### What the task requires
Pick out each line in the records below that contains the string "text", and copy those lines.
>> BEGIN
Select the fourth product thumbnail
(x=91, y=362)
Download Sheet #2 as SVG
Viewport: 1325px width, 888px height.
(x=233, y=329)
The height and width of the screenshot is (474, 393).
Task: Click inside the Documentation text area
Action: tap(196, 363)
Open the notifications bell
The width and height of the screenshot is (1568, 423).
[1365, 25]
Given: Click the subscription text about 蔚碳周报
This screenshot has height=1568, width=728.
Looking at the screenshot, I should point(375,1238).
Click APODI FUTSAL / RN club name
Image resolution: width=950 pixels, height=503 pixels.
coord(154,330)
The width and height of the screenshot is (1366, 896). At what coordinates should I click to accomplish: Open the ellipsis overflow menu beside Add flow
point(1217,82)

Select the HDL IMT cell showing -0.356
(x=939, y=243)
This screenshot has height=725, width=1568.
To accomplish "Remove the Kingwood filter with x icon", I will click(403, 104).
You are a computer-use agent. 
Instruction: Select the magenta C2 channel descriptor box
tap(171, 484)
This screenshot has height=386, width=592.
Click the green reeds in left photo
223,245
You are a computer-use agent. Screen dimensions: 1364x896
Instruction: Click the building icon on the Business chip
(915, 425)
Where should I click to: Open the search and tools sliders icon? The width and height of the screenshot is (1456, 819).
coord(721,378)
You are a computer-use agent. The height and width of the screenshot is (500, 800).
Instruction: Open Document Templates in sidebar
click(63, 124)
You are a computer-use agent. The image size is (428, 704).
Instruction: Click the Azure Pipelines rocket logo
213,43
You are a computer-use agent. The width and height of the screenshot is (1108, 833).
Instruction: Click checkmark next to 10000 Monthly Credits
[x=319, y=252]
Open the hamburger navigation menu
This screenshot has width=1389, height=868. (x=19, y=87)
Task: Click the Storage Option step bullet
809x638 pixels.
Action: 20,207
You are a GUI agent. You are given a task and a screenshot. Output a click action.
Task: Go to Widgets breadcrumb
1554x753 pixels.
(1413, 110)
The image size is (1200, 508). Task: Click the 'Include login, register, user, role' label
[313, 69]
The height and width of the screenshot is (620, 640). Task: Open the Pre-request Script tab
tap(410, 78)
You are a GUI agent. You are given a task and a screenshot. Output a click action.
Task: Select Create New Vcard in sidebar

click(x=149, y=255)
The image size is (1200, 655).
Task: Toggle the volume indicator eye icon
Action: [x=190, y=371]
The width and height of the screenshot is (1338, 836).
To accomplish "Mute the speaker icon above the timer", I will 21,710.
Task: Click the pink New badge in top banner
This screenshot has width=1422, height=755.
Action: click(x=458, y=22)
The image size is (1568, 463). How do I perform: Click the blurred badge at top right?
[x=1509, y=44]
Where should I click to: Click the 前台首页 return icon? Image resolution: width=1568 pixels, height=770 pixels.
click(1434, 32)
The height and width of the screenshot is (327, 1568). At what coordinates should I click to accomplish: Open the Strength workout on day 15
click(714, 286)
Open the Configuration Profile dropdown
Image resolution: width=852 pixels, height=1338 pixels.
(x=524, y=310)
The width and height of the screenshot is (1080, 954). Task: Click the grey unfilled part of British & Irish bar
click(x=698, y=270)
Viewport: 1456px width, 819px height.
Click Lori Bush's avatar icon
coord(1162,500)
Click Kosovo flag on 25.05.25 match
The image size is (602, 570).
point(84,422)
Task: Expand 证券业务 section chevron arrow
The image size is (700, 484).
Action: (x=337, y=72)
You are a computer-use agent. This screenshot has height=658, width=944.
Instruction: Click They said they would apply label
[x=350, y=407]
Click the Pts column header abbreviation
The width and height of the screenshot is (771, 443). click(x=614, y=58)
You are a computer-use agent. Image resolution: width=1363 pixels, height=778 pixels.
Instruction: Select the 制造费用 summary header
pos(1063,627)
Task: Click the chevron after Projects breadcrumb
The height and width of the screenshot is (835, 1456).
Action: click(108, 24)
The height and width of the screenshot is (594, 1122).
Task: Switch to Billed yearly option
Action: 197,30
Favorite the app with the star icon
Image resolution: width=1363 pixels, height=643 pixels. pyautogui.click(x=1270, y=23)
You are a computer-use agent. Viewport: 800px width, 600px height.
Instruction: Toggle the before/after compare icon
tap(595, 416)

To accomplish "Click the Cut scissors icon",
>> END
### Answer to this problem
Task: Click inside the Documentation text area
Given: Click the subscription text about 蔚碳周报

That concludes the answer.